This week I reread a favourite of mine: Cormac McCarthy’s The Road. The story is simple: a father and his son travel through a post-apocalyptic landscape. Their aim: survive the winter. The danger: other people.
The Road is set in the future, in which the world as we know it is destroyed by a non-specified disaster. Humanity has almost become extinct, nature has suffered irreparable damage, and the remaining people try to stay alive as well as they can. For many that involves cruelty, murder, and even cannibalism, because food has become scarse.
The man and his son, however, are determined to keep “carrying the fire.” They only eat tinned food they find on their way and are able to keep going because of their love for each other. Now, this could have led to a horribly sentimental story. Except that it’s written by Cormac McCarthy. And the author of Blood Meridian and No Country for Old Men, among others, is never sentimental.
What makes this book so powerful, apart from its frightening portrayal of a destroyed world where some remains of civilization still exist, is its style. It’s almost poetic, and it makes it difficult to put the book down. I usually start reading it, thinking I’ll finish it in a week or so, but always end up finishing it in one day. Because once it’s got you, it won’t let you go.
A final reason to read this book: it makes you think. Even though McCarthy does not specify what kind of disaster led to the destruction of the world, the world he describes looks eerily similar to Pripryat, the city which happened to be next to the Chernobyl nuclear plant. And we all know what happened there.

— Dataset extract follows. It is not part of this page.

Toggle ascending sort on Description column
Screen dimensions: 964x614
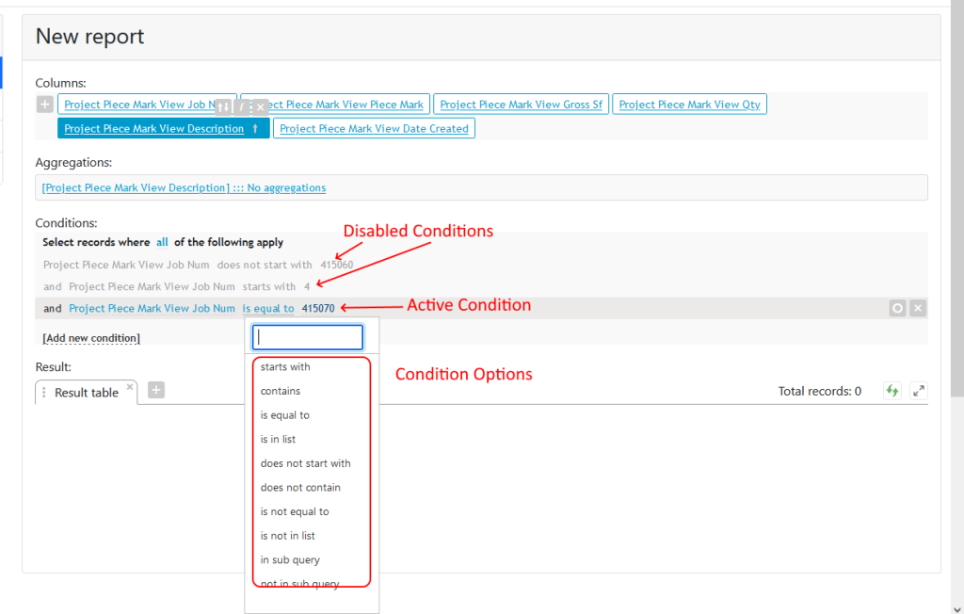(255, 128)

In fact, I stumbled upon this project by photographer Paul Fusco, who almost nine years after the disaster went back to take pictures of the survivors. Many of them suffered from severe health problems. But the most harrowing photos he made show children, many of them born years after the event, who live in almost inhuman conditions. They suffer from cancer, MS, and other diseases. Most of them are grotesquely deformed. Many are mentally disabled. And this is why The Road is such an important book: it shows us that what we take for granted can turn against us, and lead to devastating results.
2 thoughts on “Good Books: The Road”
I agree, Coco; ‘The Road’ does have a certain poeticism, and I think that it’s a truly underrated work of fiction (also one of my favourites). I was looking at the Chernobyl photographs just the other day, and it reminded me of the scene in which they recall life after destruction in ‘Hiroshima, Mon Amour’. Have you ever seen it?
Yes, I have. Hiroshima Mon Amour is truly fascinating. I’m quite interested in post-apocalyptic fiction at the moment; not just science fiction but also other works that deal with life after destruction. I actually reread The Road for a conference paper I’m working on, but I’ve collected too much material already, so there might be enough for an article or something. I feel like digging a little deeper.